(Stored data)
- Opening Delimiter -
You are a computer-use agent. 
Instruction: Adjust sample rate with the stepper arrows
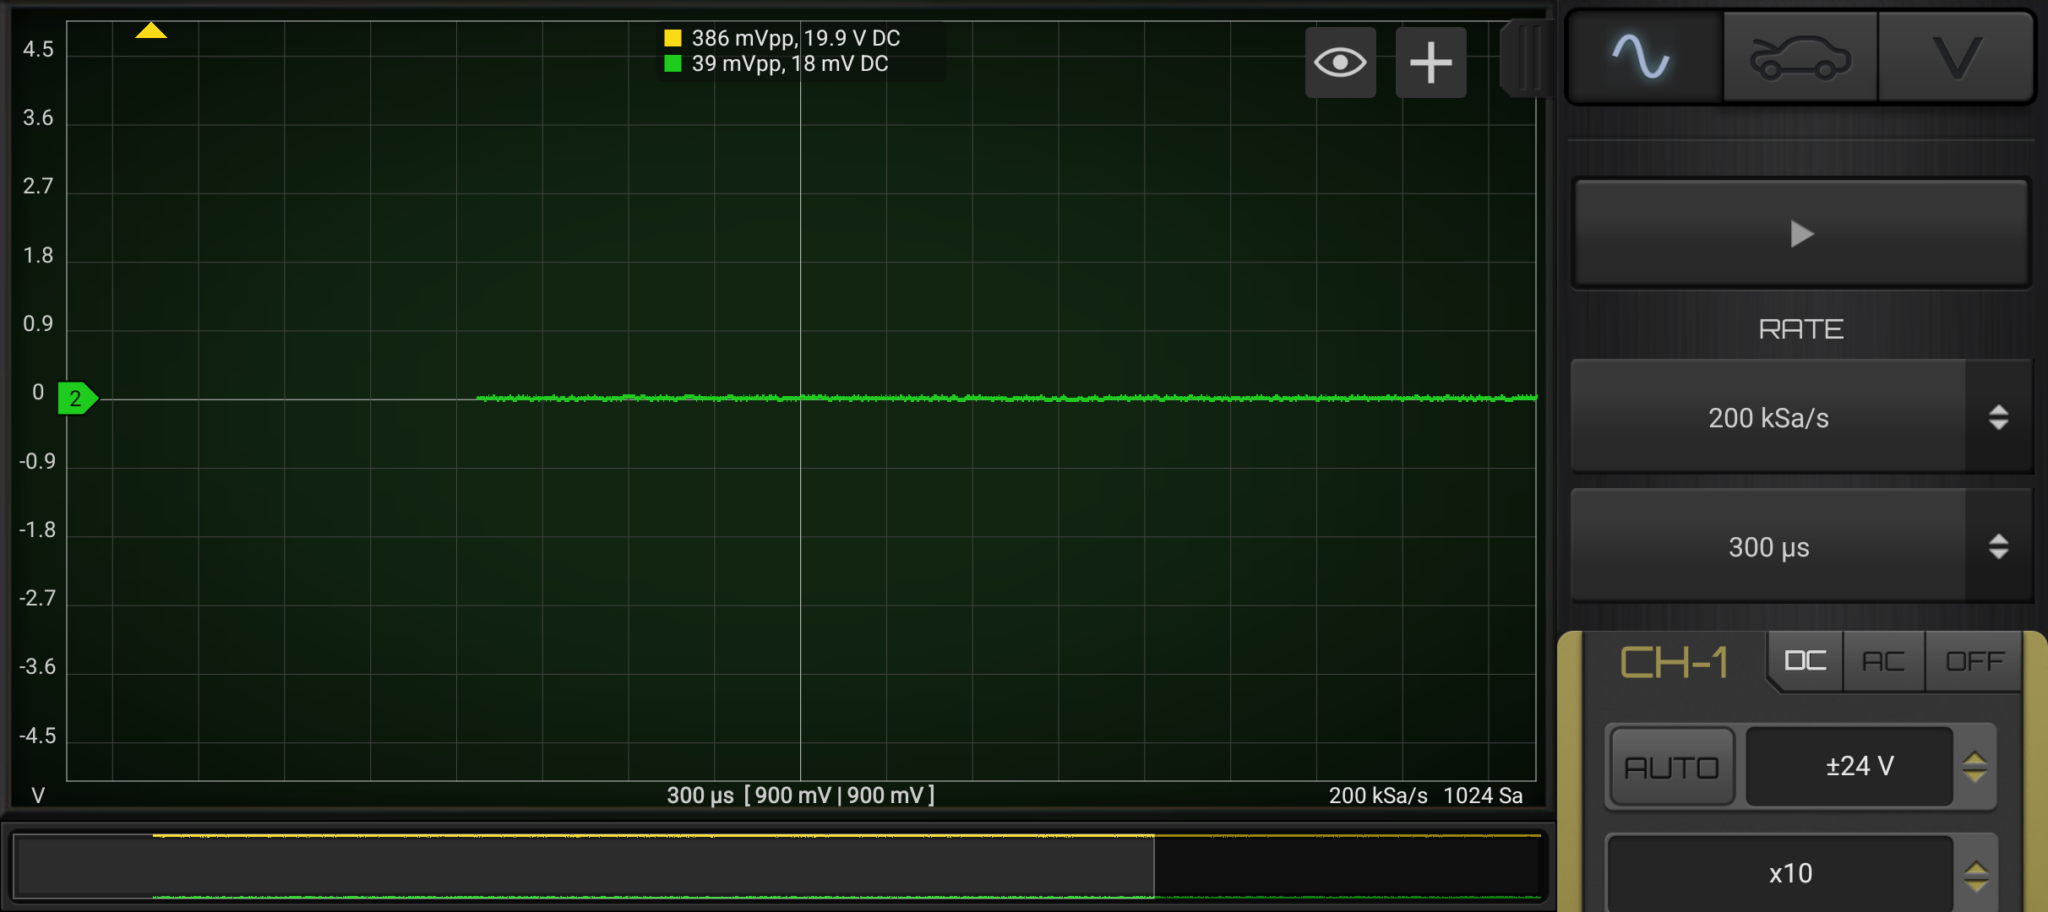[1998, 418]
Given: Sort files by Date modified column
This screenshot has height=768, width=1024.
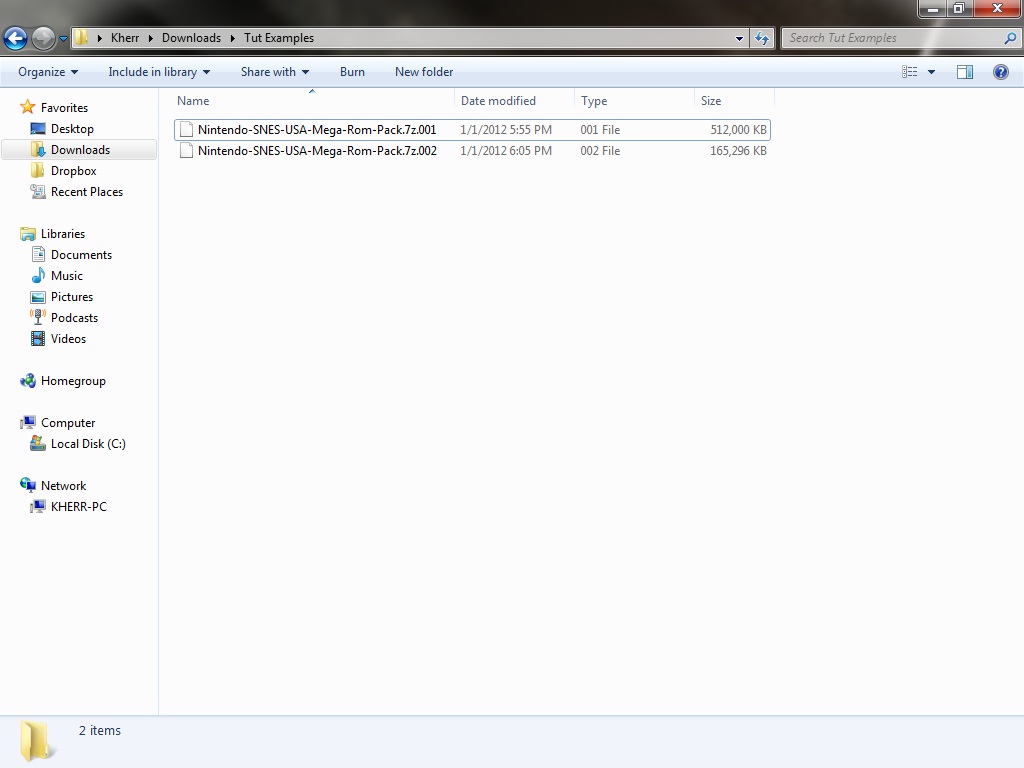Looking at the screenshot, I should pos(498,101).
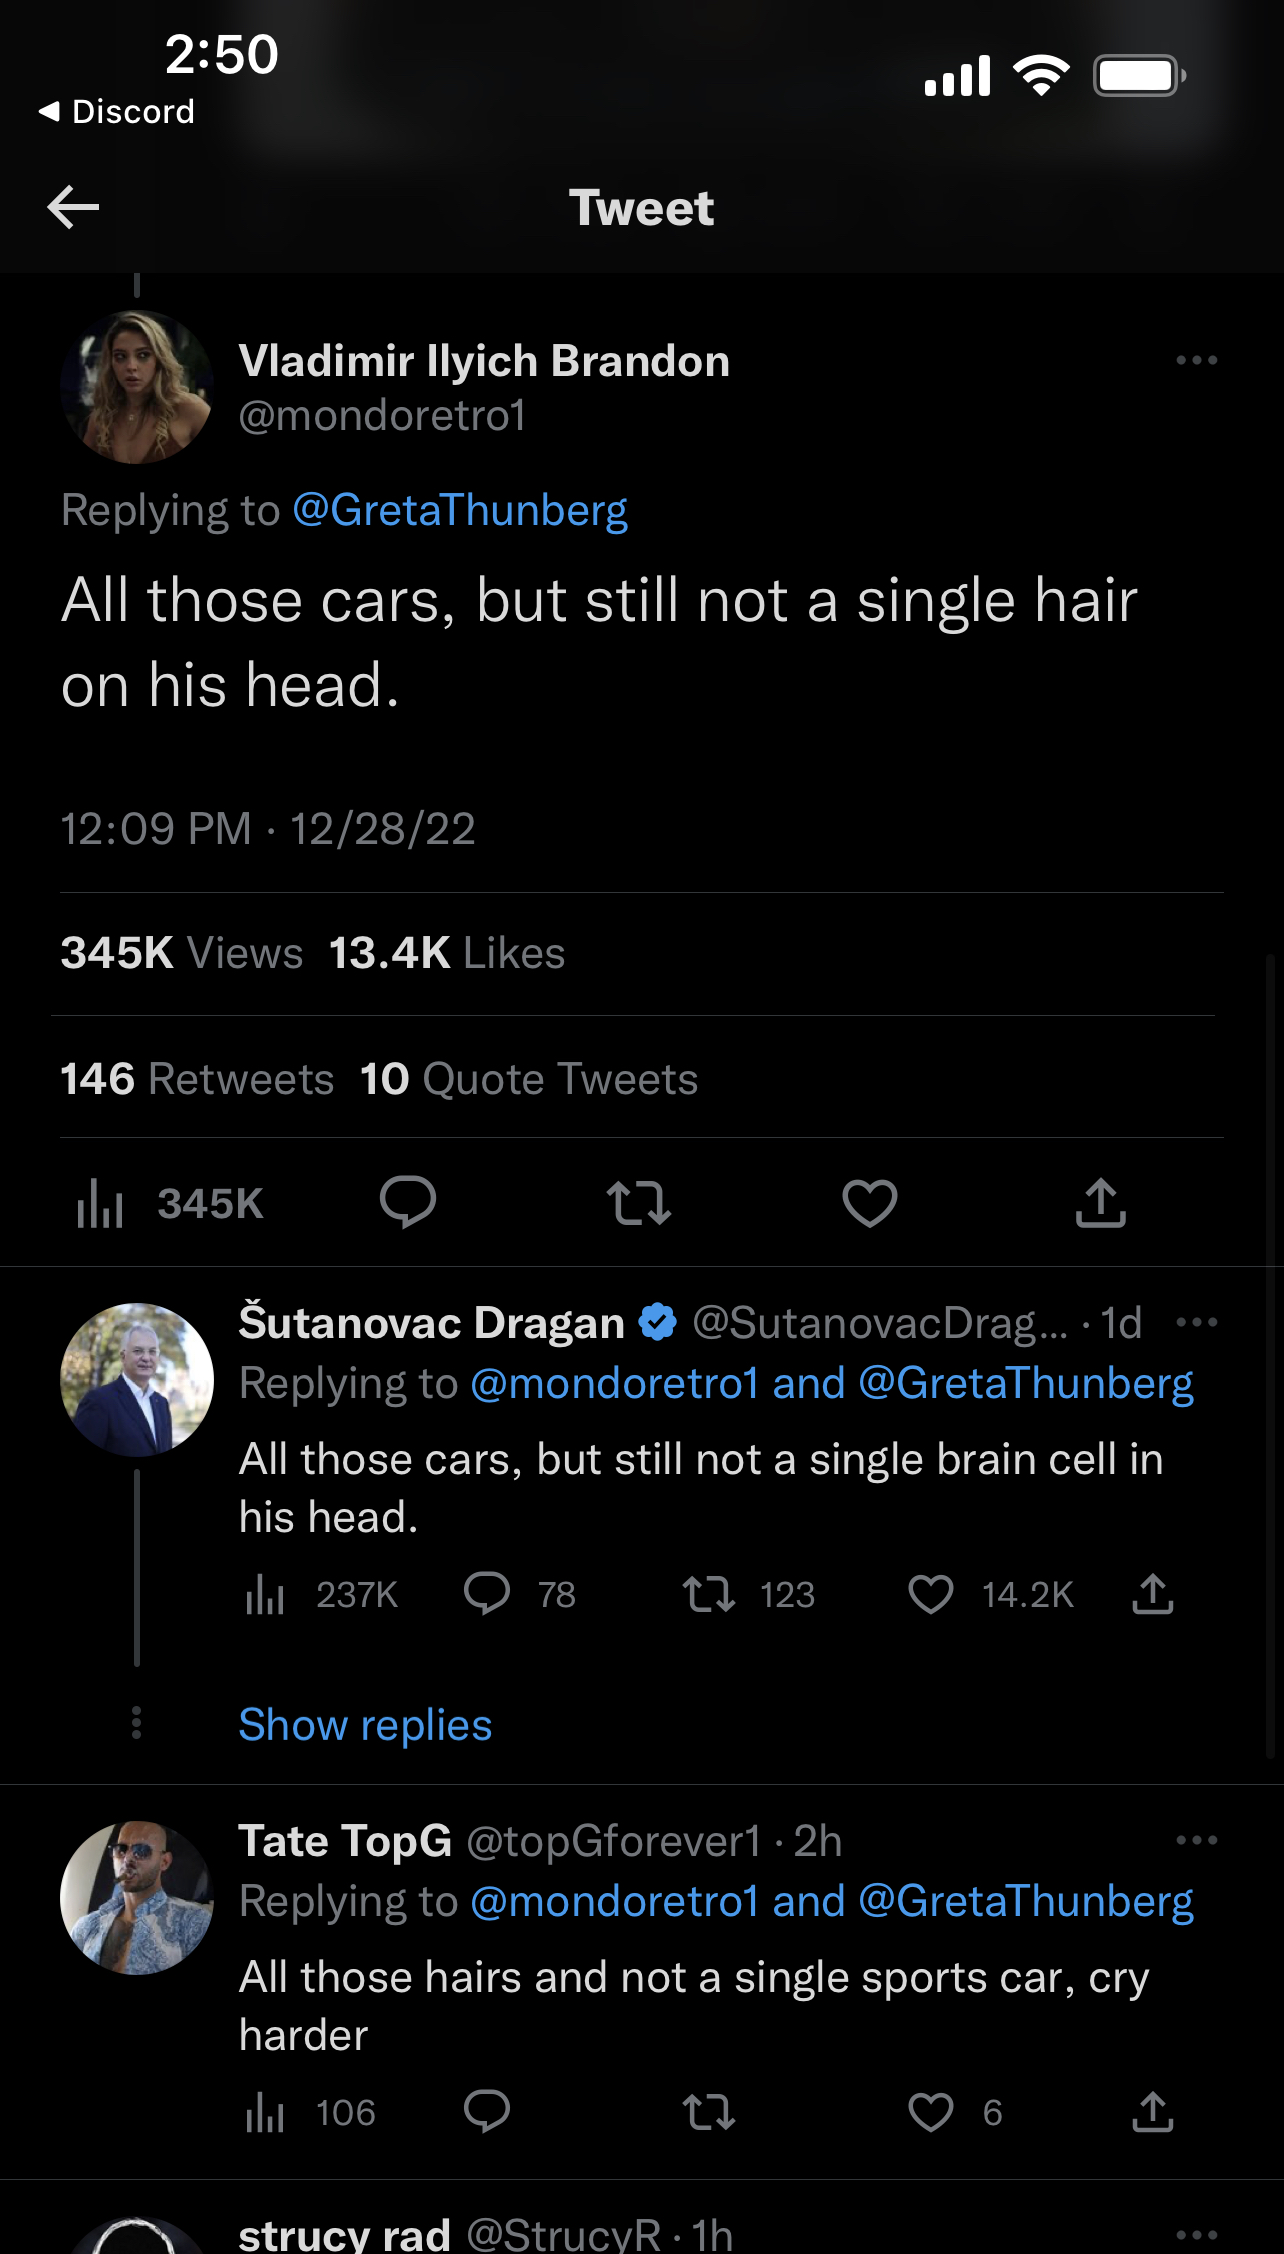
- Closing Delimiter -
## Task description
A word-for-word copy of all the records above is required, with the pictures left out.

## Output of the exercise
You are a computer-use agent. 
Instruction: Adjust sample rate with the stepper arrows
[1998, 418]
Given: Sort files by Date modified column
This screenshot has height=768, width=1024.
Looking at the screenshot, I should pos(498,101).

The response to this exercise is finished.